Stu shook his head. "I don't know."
They got up the walk, Frannie very obviously in pain now, and Ralph helped Stu get her in. Larry, like Glen, looked pale and worried. He was wearing faded jeans, a shirt that was untucked and buttoned wrong at the bottom, and expensive mocs on bare feet.
"I'm sorry like hell to have to get you out," he said. "I was in with her, dozing off and on. We've been keeping watch. You understand?"
"Yes. I understand," Frannie said. For some reason the phrase keeping watch made her think of her mother's parlor... and in a kinder, more forgiving light than she had ever thought of it before.
"Lucy had been in bed about an hour. I snapped out of my doze, and - Fran, can I help you?"
Fran shook her head and smiled with an effort. "No, I'm fine. Go on."
" - and she was looking at me. She can't talk above a whisper, but she's perfectly understandable." Larry swallowed. All five of them were now standing in the hallway. "She told me the Lord was going to take her home at the sunrise. But that she had to talk to those of us God hadn't taken first. I asked her what she meant and she said God had taken Nick and Susan. She knew." He let out a ragged breath and ran his hands through his long hair.
Lucy appeared at the end of the hall. "I made coffee. It's here when you want it."
"Thank you, love," Larry said.
Lucy looked uncertain. "Should I come in with you folks? Or is it private, like the committee?"
Larry looked at Stu, who said quietly, "Come on along. I got an idea that stuff don't cut ice anymore."
They went up the hall to the bedroom, moving slowly to accommodate Fran.
"She'll tell us," Ralph said suddenly. "Mother will tell us. No sense fretting."
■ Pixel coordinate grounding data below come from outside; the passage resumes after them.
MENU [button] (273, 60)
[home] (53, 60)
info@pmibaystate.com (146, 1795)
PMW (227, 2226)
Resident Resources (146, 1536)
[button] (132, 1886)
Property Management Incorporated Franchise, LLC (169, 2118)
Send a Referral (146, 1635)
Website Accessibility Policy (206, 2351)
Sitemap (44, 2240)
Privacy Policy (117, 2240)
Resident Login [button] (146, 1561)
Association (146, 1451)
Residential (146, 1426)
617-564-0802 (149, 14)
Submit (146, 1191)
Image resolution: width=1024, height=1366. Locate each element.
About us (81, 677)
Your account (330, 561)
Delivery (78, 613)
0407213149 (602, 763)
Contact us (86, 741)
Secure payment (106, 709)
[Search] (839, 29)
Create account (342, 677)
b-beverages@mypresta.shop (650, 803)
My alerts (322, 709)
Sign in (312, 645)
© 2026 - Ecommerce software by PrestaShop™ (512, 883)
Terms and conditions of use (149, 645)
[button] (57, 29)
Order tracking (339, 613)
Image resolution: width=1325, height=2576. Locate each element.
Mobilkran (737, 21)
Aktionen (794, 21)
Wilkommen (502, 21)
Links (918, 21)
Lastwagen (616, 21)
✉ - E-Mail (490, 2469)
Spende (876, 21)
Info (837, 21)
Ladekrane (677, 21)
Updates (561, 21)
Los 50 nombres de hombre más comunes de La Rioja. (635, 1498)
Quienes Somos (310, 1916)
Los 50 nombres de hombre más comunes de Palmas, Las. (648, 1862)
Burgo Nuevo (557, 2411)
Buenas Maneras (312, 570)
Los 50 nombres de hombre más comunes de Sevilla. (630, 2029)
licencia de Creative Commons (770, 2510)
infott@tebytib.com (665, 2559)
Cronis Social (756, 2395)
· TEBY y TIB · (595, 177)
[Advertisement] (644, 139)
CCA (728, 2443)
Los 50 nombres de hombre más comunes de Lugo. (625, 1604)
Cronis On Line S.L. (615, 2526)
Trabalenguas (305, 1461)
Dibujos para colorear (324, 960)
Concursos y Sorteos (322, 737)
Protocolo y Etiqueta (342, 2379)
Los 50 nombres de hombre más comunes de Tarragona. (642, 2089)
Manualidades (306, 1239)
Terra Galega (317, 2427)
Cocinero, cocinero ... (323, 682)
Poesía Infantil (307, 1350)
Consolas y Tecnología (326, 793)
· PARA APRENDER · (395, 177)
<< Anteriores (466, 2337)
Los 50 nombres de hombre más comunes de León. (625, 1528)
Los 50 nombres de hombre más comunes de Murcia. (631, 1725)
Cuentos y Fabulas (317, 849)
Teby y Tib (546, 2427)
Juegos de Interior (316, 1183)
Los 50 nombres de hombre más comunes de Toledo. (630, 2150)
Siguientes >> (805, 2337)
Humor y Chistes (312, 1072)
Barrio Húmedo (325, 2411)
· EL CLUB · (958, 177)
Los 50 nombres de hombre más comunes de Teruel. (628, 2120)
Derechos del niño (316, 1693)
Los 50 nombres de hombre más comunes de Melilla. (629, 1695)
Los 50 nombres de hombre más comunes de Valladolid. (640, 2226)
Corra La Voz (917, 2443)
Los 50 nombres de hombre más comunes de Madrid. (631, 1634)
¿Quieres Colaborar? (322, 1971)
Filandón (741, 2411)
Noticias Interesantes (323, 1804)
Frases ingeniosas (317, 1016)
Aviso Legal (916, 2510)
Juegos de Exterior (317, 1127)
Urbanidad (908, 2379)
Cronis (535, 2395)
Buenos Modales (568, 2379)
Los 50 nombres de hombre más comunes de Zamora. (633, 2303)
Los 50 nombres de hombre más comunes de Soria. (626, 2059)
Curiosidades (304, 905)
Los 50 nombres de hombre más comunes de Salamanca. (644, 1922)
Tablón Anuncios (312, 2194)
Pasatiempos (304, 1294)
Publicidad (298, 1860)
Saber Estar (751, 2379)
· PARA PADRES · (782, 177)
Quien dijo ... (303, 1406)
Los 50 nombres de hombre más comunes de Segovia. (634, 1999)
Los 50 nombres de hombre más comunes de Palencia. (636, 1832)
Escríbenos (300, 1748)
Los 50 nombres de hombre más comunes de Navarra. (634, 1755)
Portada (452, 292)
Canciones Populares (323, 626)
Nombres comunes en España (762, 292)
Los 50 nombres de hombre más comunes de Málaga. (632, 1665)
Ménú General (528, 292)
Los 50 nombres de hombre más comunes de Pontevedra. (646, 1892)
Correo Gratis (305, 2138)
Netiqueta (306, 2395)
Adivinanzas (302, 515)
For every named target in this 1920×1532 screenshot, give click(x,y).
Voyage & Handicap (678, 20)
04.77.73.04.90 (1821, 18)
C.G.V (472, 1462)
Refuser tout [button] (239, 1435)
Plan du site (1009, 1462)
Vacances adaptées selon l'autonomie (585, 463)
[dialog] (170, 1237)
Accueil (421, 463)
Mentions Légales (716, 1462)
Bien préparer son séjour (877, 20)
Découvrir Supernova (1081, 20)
They went in together, and Mother Abagail's bright, dying gaze fell upon them.
Fran knew about the old woman's physical condition, but it was still a nasty shock. There was nothing left of her but a pemmican-tough membrane of skin and tendon binding her bones. There was not even a smell of putrescence and oncoming death in the room; instead there was a dry attic smell... no, a parlor smell. Half the length of the IV needle hung out of her flesh, simply because there was nowhere for it to go.
Yet the eyes had not changed. They were warm and kind and human. That was a relief, but Fran still felt a kind of terror... not strictly fear, but perhaps something more sanctified - awe. Was it awe? An impending feeling. Not doom, but as though some dreadful responsibility was poised above their heads like a stone.
Man proposes - God disposes.
"Little girl, sit down," Mother Abagail whispered. "You're in pain."